898 F.2d 1365 | 8th Cir. | 1990
Larry F. HAWKINS, Sr., Appellant,
v.
Gerald HIGGINS, Appellee.
No. 89-1071.
United States Court of Appeals,
Eighth Circuit.
Submitted Dec. 12, 1989.
Decided March 26, 1990.
Rehearing and Rehearing En Banc Denied May 30, 1990.
Steven R. Cantonwine, Kansas City, Mo., for appellant.
Stephen D. Hawke, Jefferson City, Mo., for appellee.
Before FAGG, Circuit Judge, and HEANEY and BRIGHT, Senior Circuit Judges.
HEANEY, Senior Circuit Judge.
Larry Hawkins filed a petition for federal habeas corpus relief in the United States District Court for the Western District of Missouri, alleging that his continued confinement by the state of Missouri was unlawful because his sentence had expired. The district court dismissed the petition because it found that Hawkins had not exhausted his state remedies. We reverse.
Hawkins was convicted in Missouri for selling marijuana. On January 18, 1983, he was sentenced to a term of five years imprisonment in the Missouri Department of Corrections. On April 19, 1984, he was released on parole. At that time, Hawkins was notified by the Missouri Board of Probation and Parole that under provisions of Mo.Rev.Stat. Sec. 195.221 his parole would be extended an additional five years beyond the term of his sentence. Hawkins was further informed that any violations of his parole during either the original sentence or the additional five-year period could result in his recommitment to confinement for the remainder of his original term.
On August 13, 1984, Mo.Rev.Stat. Sec. 195.221 was repealed.
On February 22, 1988, after the expiration of his original five-year sentence, Hawkins violated the terms of his parole. The Missouri Board of Probation and Parole revoked Hawkins' parole and recommitted him to confinement for a period of three years and nine months. Hawkins was given credit only for time actually spent in confinement.
Hawkins filed in federal district court a petition for habeas corpus relief pursuant to 28 U.S.C. Sec. 2254 contending a violation of the prohibition against ex post facto laws, the prohibition against double jeopardy, and the Eighth Amendment of the United States Constitution. Based on the record before it, the district court concluded that Hawkins had failed to exhaust his adequate and available state remedies, pointing specifically to a declaratory judgment action pursuant to Missouri Supreme Court Rule 87.02(c) or (d). Hawkins v. Higgins, No. 88-0452-CV-W-5-P, slip op. at 3-4 (W.D.Mo. Dec. 21, 1988). The district court reasoned, relying on Snethen v. Nix, 736 F.2d 1241, 1245 (8th Cir.1984), that a petitioner's belief that the state courts will rule against his or her claims on the merits does not warrant waiving the exhaustion requirement. Hawkins, slip op. at 4.

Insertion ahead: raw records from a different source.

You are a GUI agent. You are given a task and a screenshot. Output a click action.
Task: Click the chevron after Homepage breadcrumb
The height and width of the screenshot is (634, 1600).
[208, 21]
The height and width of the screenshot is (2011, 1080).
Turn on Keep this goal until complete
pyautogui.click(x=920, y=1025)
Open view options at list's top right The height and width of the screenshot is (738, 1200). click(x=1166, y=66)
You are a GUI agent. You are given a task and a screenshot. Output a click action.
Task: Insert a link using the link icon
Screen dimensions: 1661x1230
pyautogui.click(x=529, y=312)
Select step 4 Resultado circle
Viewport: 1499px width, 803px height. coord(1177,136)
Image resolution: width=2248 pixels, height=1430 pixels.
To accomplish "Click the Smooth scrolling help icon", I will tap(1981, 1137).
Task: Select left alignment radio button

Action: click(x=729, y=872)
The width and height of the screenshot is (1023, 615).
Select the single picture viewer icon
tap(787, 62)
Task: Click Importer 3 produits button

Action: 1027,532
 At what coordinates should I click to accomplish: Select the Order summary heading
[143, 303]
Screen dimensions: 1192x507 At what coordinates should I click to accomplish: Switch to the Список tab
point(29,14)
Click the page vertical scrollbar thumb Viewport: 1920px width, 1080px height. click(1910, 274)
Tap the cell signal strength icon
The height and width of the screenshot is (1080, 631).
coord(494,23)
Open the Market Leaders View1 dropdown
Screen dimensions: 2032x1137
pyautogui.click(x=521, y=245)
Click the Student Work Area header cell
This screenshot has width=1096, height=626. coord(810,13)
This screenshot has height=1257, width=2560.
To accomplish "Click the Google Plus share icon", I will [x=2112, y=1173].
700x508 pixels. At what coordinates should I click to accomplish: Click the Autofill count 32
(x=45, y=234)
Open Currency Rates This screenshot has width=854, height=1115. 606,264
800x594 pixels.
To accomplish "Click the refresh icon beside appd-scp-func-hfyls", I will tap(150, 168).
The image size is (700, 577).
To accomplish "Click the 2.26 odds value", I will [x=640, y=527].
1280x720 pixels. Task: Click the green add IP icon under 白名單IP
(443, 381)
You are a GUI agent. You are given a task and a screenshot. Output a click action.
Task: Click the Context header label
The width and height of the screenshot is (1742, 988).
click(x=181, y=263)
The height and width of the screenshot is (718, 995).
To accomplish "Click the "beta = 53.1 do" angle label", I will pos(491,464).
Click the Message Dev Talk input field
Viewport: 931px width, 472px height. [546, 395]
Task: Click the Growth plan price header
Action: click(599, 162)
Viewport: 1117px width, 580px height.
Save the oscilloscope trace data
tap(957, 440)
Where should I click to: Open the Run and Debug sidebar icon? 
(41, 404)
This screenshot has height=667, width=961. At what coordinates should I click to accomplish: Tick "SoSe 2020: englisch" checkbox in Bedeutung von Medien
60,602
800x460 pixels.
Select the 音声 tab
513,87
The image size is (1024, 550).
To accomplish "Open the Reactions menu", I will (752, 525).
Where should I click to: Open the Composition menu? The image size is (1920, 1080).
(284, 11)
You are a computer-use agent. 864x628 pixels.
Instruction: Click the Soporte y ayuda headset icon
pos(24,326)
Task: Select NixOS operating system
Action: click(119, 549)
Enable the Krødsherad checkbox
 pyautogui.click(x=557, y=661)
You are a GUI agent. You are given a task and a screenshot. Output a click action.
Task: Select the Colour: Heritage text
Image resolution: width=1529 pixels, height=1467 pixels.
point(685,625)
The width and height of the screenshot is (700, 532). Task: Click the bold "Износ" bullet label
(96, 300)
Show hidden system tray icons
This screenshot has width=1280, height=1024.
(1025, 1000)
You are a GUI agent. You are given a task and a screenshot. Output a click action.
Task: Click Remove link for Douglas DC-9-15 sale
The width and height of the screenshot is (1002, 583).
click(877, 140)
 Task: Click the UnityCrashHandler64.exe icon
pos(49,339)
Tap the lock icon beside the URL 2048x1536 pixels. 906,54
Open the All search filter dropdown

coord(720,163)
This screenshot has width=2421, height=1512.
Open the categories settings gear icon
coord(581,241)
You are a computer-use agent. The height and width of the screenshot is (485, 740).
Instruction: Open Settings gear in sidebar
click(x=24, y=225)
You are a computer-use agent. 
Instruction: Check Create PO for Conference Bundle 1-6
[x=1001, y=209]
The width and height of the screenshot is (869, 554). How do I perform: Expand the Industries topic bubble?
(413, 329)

On appeal, Hawkins asks us to reverse because the district court's holding is clearly erroneous. Hawkins relies on Gallup v. State of Missouri, 733 S.W.2d 435 (Mo. banc 1987) and Harness v. Missouri State Board of Probation and Parole, 749 S.W.2d 7 (Mo.App.1988). His theory is that, because the Missouri Court of Appeals in Harness held that the repealed statute continues to apply to prisoners paroled before the date of repeal, Missouri does not provide an adequate, available remedy.
The foundation for the exhaustion rule is that the states retain primary responsibility under the United States Constitution for the legality of their exercise of police power. Accordingly, state courts have the first opportunity and responsibility to determine whether a particular exercise of police power is constitutional or unconstitutional. "The question is usually whether state law provides any presently available state procedure for determining the merits of the petitioner's claim, not whether the state court would decide in favor of the petitioner on the merits." Snethen v. Nix, 736 F.2d 1241, 1245 (8th Cir.1984). There is, however, a defense to the rule requiring the exhaustion of state remedies when it appears that such remedies are futile. Piercy v. Black, 801 F.2d 1075, 1078 (8th Cir.1986).
In light of all the circumstances, Hawkins' state court remedies appear futile. See id. at 1077 (a decision on the same question of law, under almost identical facts, made state court remedies futile). The petitioner in Harness raised the same issue of law as does Hawkins. The Missouri courts held against that petitioner. The underlying facts are nearly identical. Any state court challenge would be futile, and a waste of judicial resources.
Accordingly, we reverse and remand to the district court for further proceedings consistent with this opinion.